That is the reason i am very reclusive and even elusive.


----------



## Runningwolf (Dec 8, 2012)

Tony I know exactly what you're talking about and what got this started. You're trying to help me out after reading about Julie taking advantage of my wine cellar all the time and now sh'e inviting members to come along with her and she'll show them around. AGGGGGGG

Honestly, I have not had too much of this issue. I have a few friends that do want my wine but often times gives me the money to buy them pails for me to make the wine for them. In return they want to help me when ever they can and often times give me $$ to buy myself a few pails.

The most rewrding times are when I hand the UPS or Fedex guy a bottle or any service person that comes to your house. You can't believe their expression and how far that goes in return.


----------



## Julie (Dec 8, 2012)

Runningwolf said:


> Tony I know exactly what you're talking about and what got this started. You're trying to help me out after reading about Julie taking advantage of my wine cellar all the time and now sh'e inviting members to come along with her and she'll show them around. AGGGGGGG
> ...........


 
Why Dan, I am very honest and pretty blunt about raiding your cellar and inviting others to come along with me


----------



## K-9 (Dec 8, 2012)

Damn, I had already planned my trip to Julie's to hit you up for a case or two. I'll even take the frozen batch off your hands. WTF?

now i have to try to get my $ back for the airline tickets.


----------



## grapeman (Dec 8, 2012)

K-9 just have Julie go and raid the cellar. She can then send it on down to you. A few cases of "marinade" sent your way. How good is that?


----------



## K-9 (Dec 8, 2012)

that would be great! I AM waiting...


----------



## Julie (Dec 8, 2012)

Well if I'm raiding Dan's cellar on my own, then I'm thinking I need to get a few bottles for JohnT since this is his post,


----------



## rezod11 (Dec 8, 2012)

> I have this handicap in not being able to judge what most people's hidden adgenda are. Me being a person with no hidden agendas, I find this hard to do.



JohnT, count yourself lucky. I had to learn not to trust people from the very people that I should have always been able to trust, my immediate family. One thing that I have learned over time is that people will always expect to deal with where they deal from...i.e. a liar expects he is being lied to, a lover expects to be loved by all, a thief expects to be stolen from.
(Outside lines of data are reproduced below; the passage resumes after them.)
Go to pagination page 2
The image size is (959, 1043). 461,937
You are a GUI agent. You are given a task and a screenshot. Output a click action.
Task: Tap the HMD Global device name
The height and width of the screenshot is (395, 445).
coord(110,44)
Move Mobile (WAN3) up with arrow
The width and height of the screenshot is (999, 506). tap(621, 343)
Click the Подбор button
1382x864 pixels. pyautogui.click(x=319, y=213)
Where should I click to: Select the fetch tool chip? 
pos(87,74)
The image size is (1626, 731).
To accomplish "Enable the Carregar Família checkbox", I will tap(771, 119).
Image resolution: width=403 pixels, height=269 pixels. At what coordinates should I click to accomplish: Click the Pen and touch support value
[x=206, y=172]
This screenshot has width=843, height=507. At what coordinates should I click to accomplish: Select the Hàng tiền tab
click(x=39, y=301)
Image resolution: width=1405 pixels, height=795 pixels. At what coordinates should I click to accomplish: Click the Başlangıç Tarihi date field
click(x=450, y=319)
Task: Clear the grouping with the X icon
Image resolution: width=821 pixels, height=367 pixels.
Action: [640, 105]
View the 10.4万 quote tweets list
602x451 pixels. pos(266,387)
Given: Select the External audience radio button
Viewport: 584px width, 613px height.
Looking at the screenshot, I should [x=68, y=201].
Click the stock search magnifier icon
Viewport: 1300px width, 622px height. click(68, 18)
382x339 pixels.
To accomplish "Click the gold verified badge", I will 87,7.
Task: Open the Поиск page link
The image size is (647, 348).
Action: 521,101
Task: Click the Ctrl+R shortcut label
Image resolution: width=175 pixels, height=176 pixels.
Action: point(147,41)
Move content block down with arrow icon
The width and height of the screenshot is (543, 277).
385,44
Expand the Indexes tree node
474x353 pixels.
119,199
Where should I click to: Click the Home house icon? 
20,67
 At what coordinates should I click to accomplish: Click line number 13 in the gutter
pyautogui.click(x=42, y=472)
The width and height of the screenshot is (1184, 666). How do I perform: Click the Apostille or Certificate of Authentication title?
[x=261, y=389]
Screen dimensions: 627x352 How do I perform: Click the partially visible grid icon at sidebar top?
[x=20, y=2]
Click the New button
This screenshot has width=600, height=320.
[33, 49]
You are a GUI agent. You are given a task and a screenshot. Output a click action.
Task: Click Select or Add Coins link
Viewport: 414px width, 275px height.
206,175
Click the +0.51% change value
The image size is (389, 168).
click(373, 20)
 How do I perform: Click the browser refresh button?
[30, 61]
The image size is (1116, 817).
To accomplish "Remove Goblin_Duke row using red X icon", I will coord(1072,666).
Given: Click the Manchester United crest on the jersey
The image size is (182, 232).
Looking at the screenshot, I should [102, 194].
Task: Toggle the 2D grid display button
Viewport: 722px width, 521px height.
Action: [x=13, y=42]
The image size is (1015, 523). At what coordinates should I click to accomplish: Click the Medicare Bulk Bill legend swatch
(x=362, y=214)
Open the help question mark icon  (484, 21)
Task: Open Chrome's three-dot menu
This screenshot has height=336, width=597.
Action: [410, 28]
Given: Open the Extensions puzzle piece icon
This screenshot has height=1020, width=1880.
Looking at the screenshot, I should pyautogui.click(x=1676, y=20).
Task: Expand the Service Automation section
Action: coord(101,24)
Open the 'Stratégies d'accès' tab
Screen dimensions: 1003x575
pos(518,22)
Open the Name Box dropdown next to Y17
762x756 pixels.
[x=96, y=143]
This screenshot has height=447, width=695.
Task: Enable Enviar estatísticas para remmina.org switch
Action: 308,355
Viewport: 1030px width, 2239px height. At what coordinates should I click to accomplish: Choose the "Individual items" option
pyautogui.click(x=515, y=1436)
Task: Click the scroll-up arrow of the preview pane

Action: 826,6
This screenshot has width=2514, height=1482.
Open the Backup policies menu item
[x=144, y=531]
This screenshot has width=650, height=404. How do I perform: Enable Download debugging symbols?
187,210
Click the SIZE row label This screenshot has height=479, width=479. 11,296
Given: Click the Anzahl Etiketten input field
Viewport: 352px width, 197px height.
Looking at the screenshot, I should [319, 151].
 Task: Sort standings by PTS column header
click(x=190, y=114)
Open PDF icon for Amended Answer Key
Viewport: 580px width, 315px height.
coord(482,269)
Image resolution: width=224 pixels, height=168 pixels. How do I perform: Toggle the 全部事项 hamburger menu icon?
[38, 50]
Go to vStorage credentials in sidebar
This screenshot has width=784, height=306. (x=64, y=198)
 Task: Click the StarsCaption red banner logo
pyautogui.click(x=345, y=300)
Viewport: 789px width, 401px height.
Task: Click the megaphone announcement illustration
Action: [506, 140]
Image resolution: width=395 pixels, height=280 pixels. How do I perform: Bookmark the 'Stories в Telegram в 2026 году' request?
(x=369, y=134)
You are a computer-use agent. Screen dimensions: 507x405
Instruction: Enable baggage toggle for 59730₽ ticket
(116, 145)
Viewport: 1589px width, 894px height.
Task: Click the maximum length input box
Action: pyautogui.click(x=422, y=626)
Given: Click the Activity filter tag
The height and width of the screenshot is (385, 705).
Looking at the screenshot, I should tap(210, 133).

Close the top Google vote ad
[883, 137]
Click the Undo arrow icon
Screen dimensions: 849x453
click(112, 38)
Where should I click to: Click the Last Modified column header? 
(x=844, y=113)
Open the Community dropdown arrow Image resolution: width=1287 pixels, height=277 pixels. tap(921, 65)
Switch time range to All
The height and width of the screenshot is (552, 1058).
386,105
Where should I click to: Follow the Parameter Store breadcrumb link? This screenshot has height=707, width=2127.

My brother and I have been able to rise above all the B.S. and have made pretty good lives for ourselves Neither of us has allowed our history to be our future. My husband and his family are amazing and though his parents live two and a half hours away, we CHOOSE to see them far more frequently than my family that lives in the same town.

Continue to be a kind and giving person. Weed out the weeds, they aren't worth keeping. Live and learn!


----------



## JohnT (Dec 10, 2012)

Thanks for all of the posts folks. 

I guess the overall theme here is that I should be more careful. 

Julie, 

Put me down ofr two bottles.


----------